Copy exactly. Begin with the line that contains "Activate the Edit mode button" and stop after the last line of the records.

Start of Block

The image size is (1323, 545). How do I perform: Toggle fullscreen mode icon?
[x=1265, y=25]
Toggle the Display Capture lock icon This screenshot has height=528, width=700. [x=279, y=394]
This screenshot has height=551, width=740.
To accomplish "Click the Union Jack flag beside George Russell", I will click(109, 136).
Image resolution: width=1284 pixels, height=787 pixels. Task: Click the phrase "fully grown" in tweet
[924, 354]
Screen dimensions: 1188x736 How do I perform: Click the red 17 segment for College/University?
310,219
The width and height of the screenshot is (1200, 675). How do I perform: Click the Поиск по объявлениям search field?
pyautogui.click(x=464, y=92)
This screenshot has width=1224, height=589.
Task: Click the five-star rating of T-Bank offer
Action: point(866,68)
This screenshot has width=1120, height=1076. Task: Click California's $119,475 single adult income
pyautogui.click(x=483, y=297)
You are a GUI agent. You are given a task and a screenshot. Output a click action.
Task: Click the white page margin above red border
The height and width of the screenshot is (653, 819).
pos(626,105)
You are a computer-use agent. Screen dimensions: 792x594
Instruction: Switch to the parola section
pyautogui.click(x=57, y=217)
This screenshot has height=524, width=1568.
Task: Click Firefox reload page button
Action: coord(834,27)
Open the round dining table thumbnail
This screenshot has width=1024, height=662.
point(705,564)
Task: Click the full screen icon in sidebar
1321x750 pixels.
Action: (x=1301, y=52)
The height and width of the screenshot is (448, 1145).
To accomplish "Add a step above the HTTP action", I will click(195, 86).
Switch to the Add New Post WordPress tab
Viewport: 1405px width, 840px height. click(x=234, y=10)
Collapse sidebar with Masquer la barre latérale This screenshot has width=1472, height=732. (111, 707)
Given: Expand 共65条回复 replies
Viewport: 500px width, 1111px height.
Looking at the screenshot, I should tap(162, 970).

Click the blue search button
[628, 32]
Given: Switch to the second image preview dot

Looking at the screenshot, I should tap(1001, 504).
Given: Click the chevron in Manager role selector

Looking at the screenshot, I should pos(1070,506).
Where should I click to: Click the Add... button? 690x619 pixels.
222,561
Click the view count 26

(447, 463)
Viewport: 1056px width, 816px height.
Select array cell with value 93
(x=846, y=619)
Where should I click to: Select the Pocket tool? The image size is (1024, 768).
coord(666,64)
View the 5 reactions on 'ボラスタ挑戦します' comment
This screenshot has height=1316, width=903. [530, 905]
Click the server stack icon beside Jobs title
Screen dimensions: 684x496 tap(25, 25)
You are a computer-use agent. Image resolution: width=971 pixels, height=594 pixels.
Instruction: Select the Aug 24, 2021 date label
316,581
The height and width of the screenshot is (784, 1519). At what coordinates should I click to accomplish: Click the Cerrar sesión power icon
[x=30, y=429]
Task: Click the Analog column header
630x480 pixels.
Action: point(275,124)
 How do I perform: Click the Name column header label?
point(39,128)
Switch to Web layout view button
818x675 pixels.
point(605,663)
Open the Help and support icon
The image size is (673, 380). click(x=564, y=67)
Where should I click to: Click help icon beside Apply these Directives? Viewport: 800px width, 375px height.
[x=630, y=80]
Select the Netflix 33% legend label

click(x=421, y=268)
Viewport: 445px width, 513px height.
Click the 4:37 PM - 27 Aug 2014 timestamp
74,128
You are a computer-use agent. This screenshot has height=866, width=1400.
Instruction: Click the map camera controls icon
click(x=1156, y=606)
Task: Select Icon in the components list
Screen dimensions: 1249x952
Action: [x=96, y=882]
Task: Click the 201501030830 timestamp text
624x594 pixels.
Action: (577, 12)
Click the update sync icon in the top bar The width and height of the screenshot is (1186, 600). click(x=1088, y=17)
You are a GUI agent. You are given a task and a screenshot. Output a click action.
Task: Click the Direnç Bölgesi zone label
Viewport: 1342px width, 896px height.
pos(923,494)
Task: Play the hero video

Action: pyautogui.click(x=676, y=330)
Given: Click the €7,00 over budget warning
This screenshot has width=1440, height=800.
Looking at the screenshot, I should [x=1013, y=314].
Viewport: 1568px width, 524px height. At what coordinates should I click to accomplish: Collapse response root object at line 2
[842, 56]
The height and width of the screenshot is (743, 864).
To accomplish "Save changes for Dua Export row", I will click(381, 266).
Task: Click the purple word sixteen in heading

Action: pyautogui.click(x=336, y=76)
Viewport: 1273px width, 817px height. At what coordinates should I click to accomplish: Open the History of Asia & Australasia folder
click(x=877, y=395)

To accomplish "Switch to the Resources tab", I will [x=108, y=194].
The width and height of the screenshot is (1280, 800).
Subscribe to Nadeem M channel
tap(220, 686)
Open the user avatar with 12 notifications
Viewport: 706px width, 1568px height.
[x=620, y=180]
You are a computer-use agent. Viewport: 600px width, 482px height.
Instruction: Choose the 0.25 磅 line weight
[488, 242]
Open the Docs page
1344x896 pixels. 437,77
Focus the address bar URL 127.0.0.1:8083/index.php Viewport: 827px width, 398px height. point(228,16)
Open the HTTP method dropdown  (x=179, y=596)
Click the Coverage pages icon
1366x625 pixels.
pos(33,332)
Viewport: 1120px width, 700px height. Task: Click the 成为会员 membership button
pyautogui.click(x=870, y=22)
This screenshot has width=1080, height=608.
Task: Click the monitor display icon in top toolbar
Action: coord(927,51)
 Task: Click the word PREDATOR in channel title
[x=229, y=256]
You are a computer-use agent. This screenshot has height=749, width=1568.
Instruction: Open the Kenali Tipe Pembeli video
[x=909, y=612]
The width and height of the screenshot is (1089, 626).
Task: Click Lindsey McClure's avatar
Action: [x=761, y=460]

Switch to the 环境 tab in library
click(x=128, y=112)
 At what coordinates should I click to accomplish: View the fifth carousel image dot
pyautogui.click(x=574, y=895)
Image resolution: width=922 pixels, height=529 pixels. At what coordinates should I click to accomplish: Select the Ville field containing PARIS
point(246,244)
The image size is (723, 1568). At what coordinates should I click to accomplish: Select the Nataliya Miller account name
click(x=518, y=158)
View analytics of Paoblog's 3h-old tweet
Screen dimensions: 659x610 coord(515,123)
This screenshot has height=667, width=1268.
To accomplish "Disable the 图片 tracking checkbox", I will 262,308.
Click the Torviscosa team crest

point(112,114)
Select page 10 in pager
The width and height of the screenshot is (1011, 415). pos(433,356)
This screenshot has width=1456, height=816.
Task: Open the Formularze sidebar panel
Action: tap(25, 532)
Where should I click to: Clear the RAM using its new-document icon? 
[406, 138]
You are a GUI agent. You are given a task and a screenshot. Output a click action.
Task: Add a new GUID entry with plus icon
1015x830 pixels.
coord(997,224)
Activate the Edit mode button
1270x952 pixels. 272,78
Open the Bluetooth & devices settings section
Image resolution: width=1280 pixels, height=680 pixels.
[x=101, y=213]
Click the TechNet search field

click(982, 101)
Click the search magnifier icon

End of Block

**Expected answer:**
Activate the Edit mode button
1270x952 pixels. 272,78
Open the Bluetooth & devices settings section
Image resolution: width=1280 pixels, height=680 pixels.
[x=101, y=213]
Click the TechNet search field

click(982, 101)
Click the search magnifier icon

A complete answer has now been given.